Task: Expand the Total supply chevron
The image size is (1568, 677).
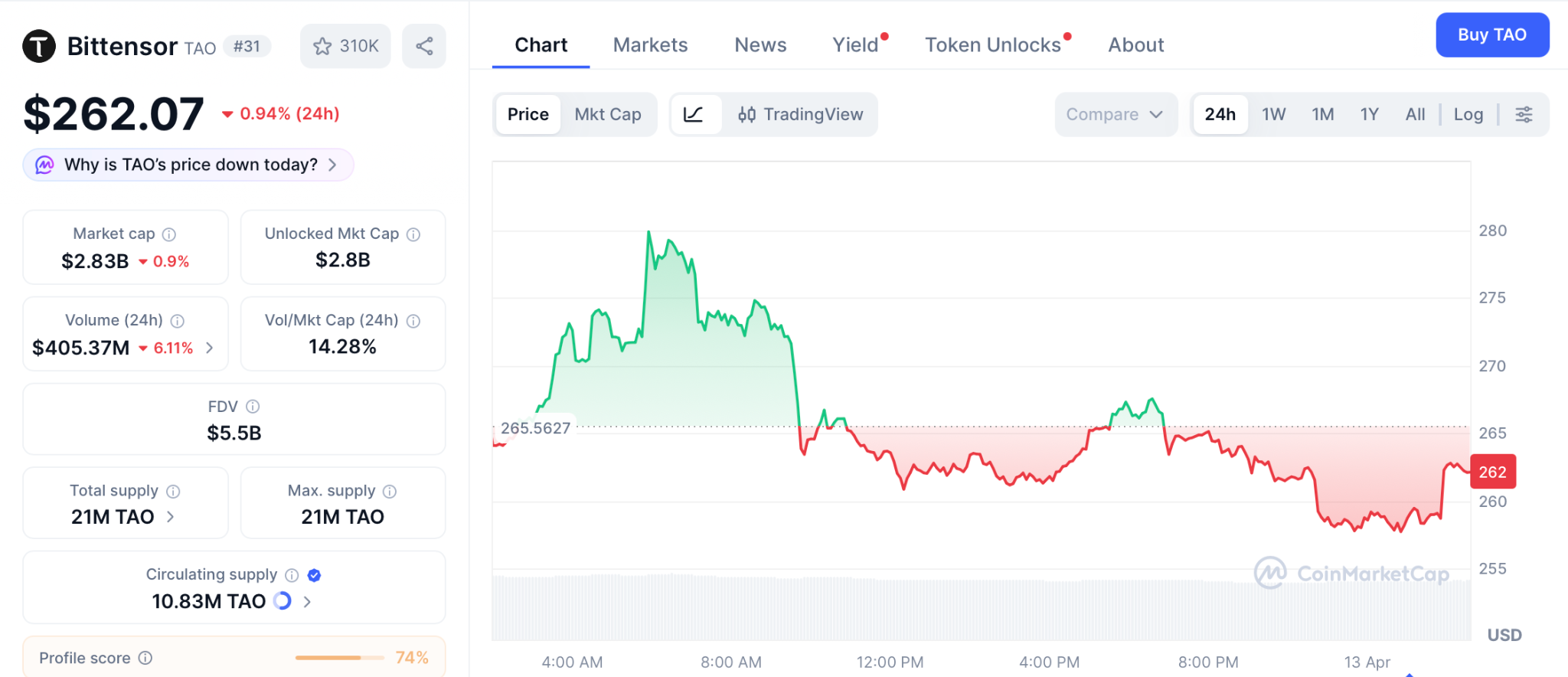Action: [x=171, y=517]
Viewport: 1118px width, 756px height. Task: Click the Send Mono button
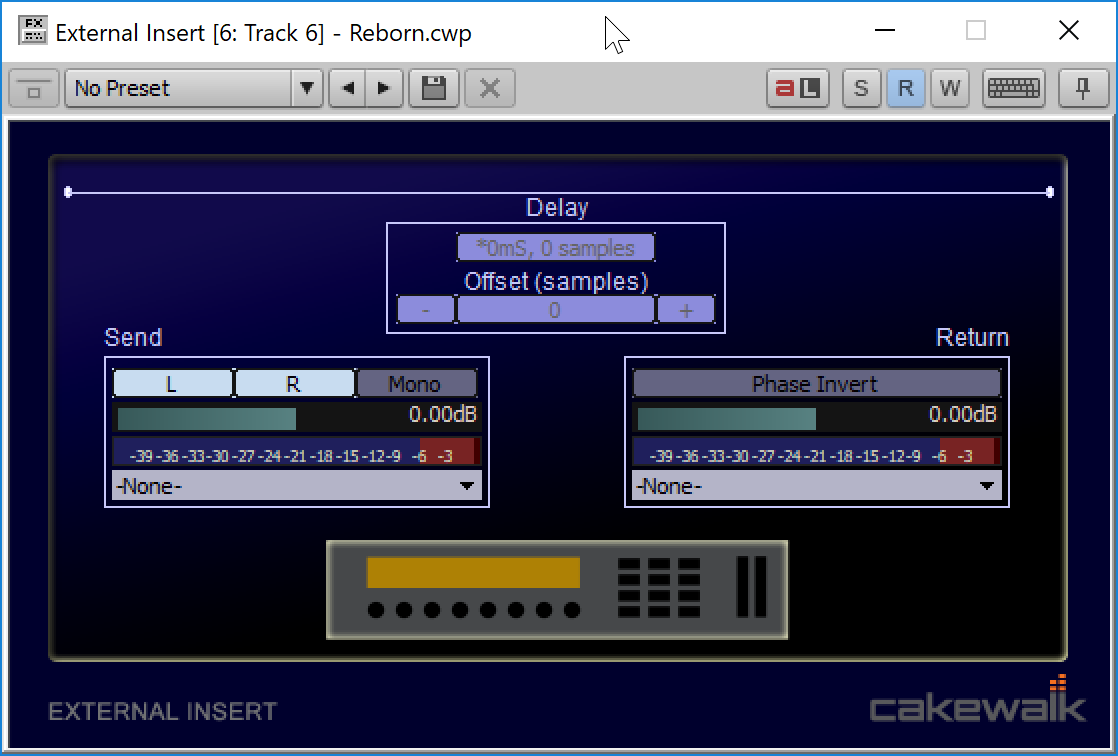click(416, 384)
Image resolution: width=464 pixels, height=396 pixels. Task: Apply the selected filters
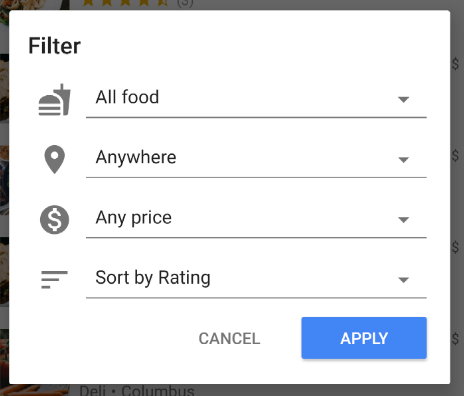(x=364, y=338)
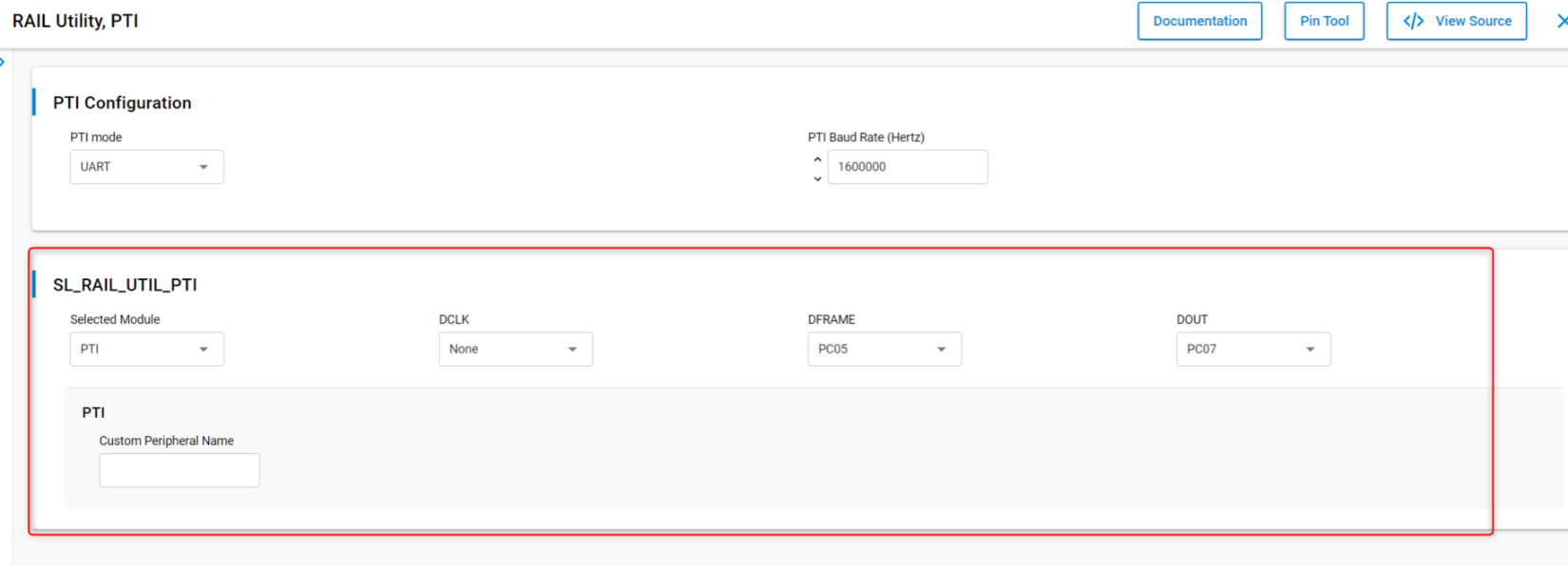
========================================
- [Your objective]
Exclude the pictures and transcribe all of the entries exactly.

- [Solution to this exercise]
Task: Expand the Total supply chevron
The image size is (1568, 677).
Action: [x=171, y=517]
Viewport: 1118px width, 756px height. Task: Click the Send Mono button
click(416, 384)
Image resolution: width=464 pixels, height=396 pixels. Task: Apply the selected filters
(x=364, y=338)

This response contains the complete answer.